══ PROVIDED ENTRIES

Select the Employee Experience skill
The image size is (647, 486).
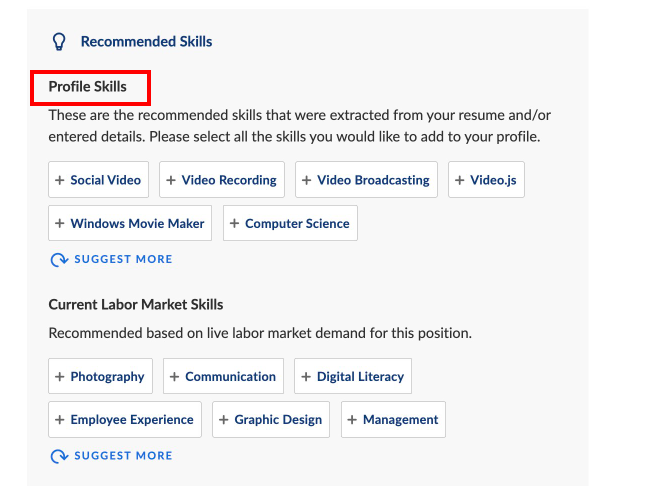point(125,419)
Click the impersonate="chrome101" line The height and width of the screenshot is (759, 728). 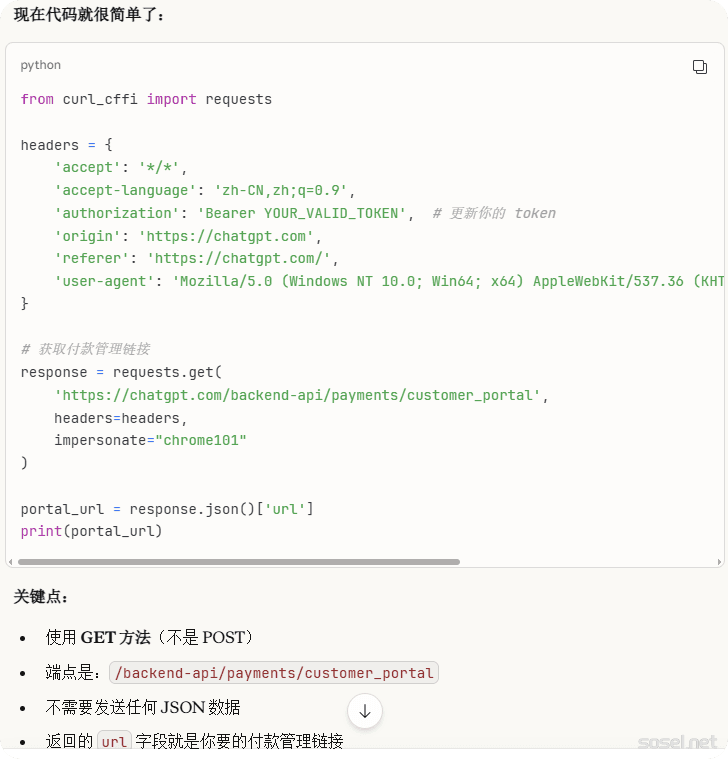(x=150, y=440)
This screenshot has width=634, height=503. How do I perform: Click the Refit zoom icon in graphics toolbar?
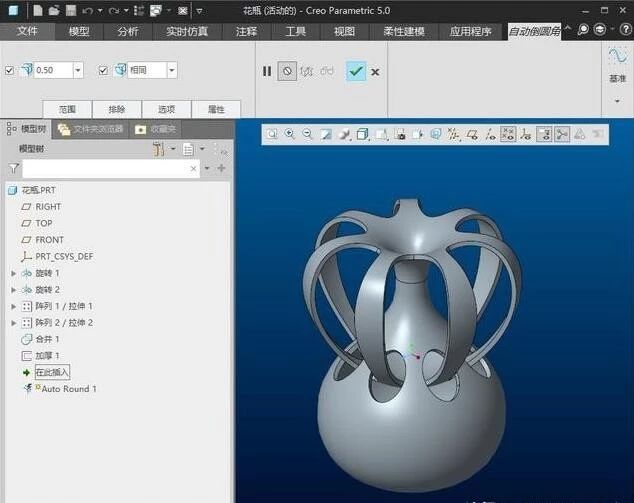click(x=272, y=134)
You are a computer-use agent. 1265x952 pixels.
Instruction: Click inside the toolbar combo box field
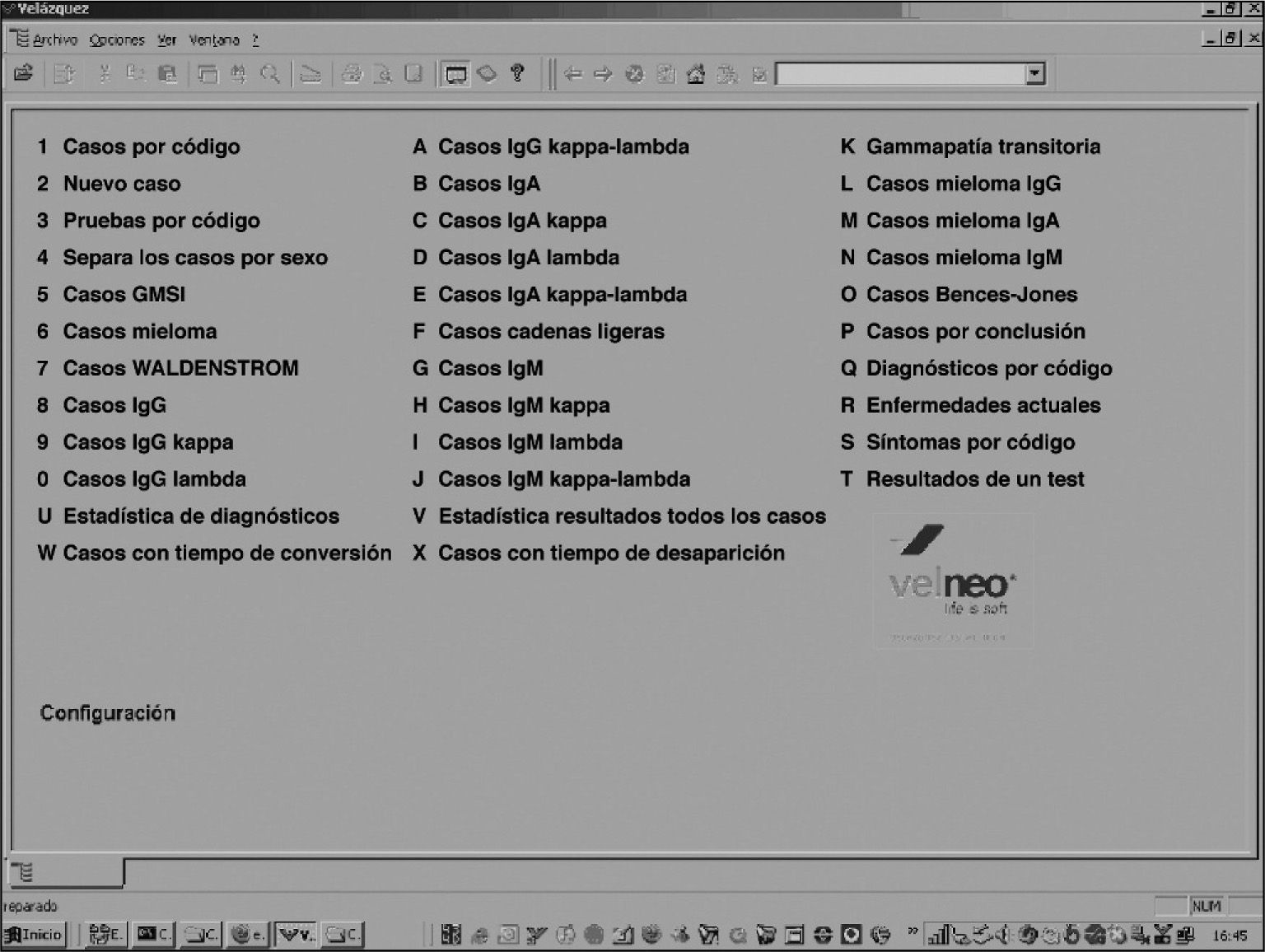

════

■ BRIEF ■
Output, exactly and with no pictures, every line from the one that contains "This screenshot has" through the final line of the entries.

■ RESPONSE FOR THIS EXERCISE ■
This screenshot has width=634, height=503. How do I perform: Click the Refit zoom icon in graphics toolbar?
click(x=272, y=134)
You are a computer-use agent. 1265x952 pixels.
Instruction: Click inside the toolbar combo box field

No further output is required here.